A novel peridynamics modelling of cemented granular materials

Cemented granular materials (CGMs) are multi-phase materials consisting of a skeleton of solid particles and a cement phase completely or partially filling the voids among the particles. Although CGMs have been increasingly used in geotechnical applications, their mechanical behaviour has not been clearly understood yet. Peridynamics is a numerical method that can accurately simulate the damage/failure process in solid materials only based on inherent material properties. However, it has limited capability for modelling complicated materials like CGMs. In this paper, a novel peridynamics model is developed to remove the restrictions and investigate the mechanical behaviours of CGMs with different volume fractions of cementitious phase. The irregularly shaped particles are created based on X-ray scanning of rock particles. Key mechanical phenomena including inter-particle frictional contact, distribution of cement bonds and cement clogs between particles are considered in the model. The simulation results in this paper are supported by experimental tests, showing that the mechanical parameters of CGMs vary significantly with change in the cement volume fraction. For a small cement volume fraction up to 2%, pure cement bonds control the overall behaviour of CGMs. From 2 to 12%, the bulk behaviour of cement clogs affects CGMs, and after 12%, cement bonds and clogs with defects control the behaviour of CGMs.
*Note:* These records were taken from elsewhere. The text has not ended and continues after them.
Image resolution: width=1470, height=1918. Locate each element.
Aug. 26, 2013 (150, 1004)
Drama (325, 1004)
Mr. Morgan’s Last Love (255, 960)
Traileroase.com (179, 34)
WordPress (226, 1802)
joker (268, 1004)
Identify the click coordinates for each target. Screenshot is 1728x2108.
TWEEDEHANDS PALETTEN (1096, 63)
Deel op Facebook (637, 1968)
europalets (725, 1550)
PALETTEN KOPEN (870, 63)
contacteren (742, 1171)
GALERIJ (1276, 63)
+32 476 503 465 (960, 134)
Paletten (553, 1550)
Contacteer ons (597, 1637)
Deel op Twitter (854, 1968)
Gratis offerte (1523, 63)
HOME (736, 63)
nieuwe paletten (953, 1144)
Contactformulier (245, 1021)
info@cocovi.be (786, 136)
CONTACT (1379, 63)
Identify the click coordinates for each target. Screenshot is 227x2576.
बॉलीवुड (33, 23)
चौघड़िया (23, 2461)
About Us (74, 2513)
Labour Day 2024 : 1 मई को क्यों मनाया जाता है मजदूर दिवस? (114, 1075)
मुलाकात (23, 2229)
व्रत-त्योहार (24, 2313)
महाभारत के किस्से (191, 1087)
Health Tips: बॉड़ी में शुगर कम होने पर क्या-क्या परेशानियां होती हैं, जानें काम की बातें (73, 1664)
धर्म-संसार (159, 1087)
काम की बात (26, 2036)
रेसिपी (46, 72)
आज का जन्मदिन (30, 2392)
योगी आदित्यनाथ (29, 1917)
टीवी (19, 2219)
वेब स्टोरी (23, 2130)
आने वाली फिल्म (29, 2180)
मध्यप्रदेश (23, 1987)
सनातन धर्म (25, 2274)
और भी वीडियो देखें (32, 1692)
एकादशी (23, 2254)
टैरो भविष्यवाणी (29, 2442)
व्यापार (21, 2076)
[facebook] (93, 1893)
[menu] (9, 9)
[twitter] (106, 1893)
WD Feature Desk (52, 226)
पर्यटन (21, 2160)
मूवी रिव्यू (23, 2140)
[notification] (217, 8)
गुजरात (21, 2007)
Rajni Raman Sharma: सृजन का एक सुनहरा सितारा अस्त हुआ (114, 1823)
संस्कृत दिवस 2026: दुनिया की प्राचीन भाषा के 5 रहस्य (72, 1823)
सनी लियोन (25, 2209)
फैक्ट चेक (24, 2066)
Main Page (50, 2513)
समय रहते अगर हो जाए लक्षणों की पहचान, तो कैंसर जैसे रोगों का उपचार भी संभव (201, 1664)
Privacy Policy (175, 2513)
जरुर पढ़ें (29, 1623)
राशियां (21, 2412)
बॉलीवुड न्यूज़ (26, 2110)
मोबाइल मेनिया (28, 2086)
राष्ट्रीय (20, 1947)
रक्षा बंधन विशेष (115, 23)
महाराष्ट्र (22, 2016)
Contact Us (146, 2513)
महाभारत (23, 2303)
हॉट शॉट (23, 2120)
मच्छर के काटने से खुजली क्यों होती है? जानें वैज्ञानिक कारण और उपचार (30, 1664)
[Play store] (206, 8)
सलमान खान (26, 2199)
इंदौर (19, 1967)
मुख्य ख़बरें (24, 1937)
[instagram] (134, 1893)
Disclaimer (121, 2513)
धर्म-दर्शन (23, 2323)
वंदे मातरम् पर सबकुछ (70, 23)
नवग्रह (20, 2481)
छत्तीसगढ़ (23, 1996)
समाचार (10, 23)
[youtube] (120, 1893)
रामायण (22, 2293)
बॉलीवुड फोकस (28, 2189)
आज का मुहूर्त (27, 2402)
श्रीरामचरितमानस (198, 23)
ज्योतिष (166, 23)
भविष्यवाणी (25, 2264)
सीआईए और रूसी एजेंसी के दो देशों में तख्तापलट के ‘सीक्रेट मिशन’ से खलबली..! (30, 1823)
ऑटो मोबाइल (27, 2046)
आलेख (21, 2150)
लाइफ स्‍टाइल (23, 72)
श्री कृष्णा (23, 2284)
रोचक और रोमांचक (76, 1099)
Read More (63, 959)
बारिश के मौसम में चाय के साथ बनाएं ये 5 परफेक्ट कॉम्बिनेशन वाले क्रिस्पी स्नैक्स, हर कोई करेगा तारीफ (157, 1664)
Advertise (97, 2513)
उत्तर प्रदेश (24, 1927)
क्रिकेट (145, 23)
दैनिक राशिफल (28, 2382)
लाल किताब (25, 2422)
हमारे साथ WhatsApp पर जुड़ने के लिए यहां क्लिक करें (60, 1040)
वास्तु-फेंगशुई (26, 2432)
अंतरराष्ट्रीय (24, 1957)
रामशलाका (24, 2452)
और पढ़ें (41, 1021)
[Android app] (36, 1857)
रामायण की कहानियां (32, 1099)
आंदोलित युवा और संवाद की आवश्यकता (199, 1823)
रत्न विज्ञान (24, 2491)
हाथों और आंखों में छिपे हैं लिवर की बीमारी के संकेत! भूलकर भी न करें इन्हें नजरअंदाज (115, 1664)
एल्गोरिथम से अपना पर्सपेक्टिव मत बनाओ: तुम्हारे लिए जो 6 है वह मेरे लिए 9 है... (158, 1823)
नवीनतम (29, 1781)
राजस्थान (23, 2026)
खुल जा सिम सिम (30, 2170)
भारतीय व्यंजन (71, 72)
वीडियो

This peridynamics model is capable of modelling the unconfined compressive strength and Young's modulus of CGMs under a large variation of cement ratios.

Automated summary

A novel peridynamics model is developed in this paper to investigate the mechanical behaviors of CGMs with different volume fractions of the cementitious phase. The model considers key mechanical phenomena including inter-particle frictional contact, distribution of cement bonds, and cement clogs between particles. The simulation results show significant variations in the mechanical parameters of CGMs with changes in the cement volume fraction.